Is this correct from a physics standpoint? Feynman had a lot to say about light in his book (QED https://www.amazon.com/QED-Strange-Theory-Light-Matter/dp/06...) and never framed it this way. At one point he remarked that the explanations in the book were related to diffraction, and the explanation there was very different from the Fourier transform.
In short, yes. An ideal image source incident on a positive optical lens produces its spatial Fourier transform at the lense's focal point. This is easiest to see with a lasersl backlighting a transparency, since the light is collimated and monochromatic. The transparency produces diffraction at its edges, which causes the effect. Actually, you'd also see the spatial Fourier transform at infinity if you took away the lens. The result of this is that you can do cool spatial frequency filtering effects at the focal point, then convert it back into an image with another lens. Laser systems that require high precision will use such a setup to remove high-frequency components and pass just the collimated light.
Pinhole lenses create visible diffraction effects pretty fast. Actually, even normal lenses cause diffraction at small ~f/11-f/22 apertures.
I suspect the GP comment is referring in context to the use of the Fourier transform to efficiently implement convolution.
The pattern of holes technique in that link (MURA) is also used in UV lithography for IC fabrication (example: https://youtu.be/8eT1jaHmlx8?t=1543).
> captures depth information and you can use it for 3d reconstruction, refocusing etc
That’s crazy cool! Got any good links for reading about how to do those things that way; 3d reconstruct and refocus?

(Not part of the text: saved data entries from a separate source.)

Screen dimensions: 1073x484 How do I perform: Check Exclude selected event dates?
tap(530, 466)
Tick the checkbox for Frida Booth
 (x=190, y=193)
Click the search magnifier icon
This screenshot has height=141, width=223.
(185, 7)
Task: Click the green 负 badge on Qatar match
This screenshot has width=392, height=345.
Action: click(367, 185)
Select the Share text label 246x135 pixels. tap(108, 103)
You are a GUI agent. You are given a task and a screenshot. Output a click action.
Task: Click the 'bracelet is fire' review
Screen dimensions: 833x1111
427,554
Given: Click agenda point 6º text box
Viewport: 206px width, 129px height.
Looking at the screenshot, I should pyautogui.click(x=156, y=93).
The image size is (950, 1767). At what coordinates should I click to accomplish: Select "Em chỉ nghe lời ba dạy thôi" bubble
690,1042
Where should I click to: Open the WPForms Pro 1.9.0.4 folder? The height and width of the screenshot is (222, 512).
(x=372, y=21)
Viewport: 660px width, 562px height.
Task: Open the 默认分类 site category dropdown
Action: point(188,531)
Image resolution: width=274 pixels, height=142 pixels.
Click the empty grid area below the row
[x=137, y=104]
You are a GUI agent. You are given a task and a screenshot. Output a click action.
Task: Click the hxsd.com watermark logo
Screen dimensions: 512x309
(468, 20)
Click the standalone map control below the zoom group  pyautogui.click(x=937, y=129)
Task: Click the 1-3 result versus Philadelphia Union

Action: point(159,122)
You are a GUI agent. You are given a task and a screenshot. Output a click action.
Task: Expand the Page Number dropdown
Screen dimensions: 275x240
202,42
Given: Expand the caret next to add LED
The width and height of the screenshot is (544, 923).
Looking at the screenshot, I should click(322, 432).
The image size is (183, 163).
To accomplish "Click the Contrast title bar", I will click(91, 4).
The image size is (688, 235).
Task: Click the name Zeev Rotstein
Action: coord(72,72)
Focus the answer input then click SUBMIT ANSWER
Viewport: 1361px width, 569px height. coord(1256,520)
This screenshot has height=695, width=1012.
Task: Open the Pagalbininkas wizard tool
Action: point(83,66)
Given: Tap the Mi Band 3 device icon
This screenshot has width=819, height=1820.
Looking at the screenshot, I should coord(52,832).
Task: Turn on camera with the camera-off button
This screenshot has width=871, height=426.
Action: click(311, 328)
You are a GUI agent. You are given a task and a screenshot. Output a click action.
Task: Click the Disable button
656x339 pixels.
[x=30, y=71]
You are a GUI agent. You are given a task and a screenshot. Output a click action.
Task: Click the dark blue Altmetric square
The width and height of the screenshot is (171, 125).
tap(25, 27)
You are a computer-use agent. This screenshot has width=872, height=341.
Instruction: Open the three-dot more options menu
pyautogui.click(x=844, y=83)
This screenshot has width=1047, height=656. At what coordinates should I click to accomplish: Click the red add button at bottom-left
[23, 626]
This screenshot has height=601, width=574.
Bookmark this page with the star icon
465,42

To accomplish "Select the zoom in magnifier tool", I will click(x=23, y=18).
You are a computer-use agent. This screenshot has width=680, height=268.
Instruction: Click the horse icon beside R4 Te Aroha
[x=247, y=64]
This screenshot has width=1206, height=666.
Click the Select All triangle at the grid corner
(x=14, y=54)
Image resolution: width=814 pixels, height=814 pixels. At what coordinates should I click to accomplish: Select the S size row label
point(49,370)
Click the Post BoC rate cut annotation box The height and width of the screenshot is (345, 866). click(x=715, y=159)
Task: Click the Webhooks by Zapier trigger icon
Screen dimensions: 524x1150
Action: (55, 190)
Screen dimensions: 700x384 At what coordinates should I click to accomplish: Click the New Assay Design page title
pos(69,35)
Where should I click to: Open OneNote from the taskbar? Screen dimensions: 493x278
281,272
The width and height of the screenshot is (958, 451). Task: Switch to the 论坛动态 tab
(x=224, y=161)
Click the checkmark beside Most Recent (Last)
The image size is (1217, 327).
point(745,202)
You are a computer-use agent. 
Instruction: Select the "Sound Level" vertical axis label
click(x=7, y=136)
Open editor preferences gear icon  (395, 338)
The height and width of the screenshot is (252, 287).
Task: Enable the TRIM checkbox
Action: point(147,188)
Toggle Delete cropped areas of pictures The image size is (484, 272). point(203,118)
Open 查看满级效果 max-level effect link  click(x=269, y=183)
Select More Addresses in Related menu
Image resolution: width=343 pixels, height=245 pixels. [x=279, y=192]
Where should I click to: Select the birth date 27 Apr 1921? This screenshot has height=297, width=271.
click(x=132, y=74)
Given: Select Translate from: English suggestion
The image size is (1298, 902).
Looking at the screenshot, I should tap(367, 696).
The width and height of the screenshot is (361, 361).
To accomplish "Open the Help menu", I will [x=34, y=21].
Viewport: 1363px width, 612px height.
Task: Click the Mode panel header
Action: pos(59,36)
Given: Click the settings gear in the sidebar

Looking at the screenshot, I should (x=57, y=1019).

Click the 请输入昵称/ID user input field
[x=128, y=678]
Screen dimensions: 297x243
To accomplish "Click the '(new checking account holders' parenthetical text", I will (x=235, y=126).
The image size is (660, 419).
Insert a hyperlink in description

Here's a paper on depth: http://groups.csail.mit.edu/graphics/CodedAperture/
Stanford has a class on computational imaging: http://stanford.edu/class/ee367/
I think these slides should give you a pointer to enough papers to fill a lifetime: https://web.stanford.edu/class/ee367/slides/lecture9.pdf
Georgia Tech also has a class, that's on youtube and Udacity: https://www.udacity.com/course/computational-photography--ud...
Thank you :)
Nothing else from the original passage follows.